Coronavirus: Die Krisenkommunikation der Arbeitgeber

08.Mai 2020

Die Coronavirus-Pandemie zwingt Unternehmen, ihre Notfallpläne und -maßnahmen zu überdenken. Worauf Mitarbeiter bei der Krisenkommunikation in solchen Fällen Wert legen, zeigt eine aktuelle Studie von Everbridge.

Das us-amerikansische Unternehmen Everbridge ist Spezialist für Critical Event Management (CEM) und hat sich in der Coronavirus-Zeit mit der Krisenkommunikation on Unternehmen befasst. Der Zugang zu aktuellen und vertrauenswürdigen Informationen ist für die Mobilisierung von Menschen in einer Krisensituation wie der derzeitigen Coronavirus-Pandemie von entscheidender Bedeutung.

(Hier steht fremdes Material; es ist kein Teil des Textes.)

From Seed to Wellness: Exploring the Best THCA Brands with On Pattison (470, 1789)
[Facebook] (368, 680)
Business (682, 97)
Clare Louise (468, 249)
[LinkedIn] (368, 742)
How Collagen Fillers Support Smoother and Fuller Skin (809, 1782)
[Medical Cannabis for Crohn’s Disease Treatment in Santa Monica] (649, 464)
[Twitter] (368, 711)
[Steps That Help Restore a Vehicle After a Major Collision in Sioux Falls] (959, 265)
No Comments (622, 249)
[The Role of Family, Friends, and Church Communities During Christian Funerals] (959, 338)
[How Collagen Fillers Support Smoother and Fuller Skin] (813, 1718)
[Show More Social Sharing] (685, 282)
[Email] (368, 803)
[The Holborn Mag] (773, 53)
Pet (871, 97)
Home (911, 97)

Bei der Flut an irreführenden oder ungenauen Nachrichten, die gerade über die sozialen Medienkanäle verbreitet werden, fällt es vielen Menschen aber schwer, zwischen Mythen und Fakten zu unterscheiden. Diese Coronavirus-„Infodemie“, wie sie von der WHO genannt wird, führt dazu, dass vertrauenswürdige Quellen und zuverlässige Informationen in der Masse untergehen, was im Notfall für die Umsetzung von Rettungsplänen und anderen Maßnahmen hinderlich ist.

Everbridge hat seine Studie „Durchblick in der Krise“ veröffentlicht, für die Mitarbeiter in Unternehmen befragt wurden, wie sie das Management rund um kritische Ereignisse wahrnehmen: Welche Art von Kommunikation gibt es von Arbeitgebern und Regierungen? Was sind die bevorzugten Kommunikationsmethoden? Wie hoch ist der Grad an Vertrauen und Zuverlässigkeit für die einzelnen Kanäle? Wie lässt sich der CEM-Plan einer Organisation am besten umsetzen oder verbessern? Die Studie hat fünf Punkte identifiziert, die beim Management kritischer Ereignisse wichtig sind.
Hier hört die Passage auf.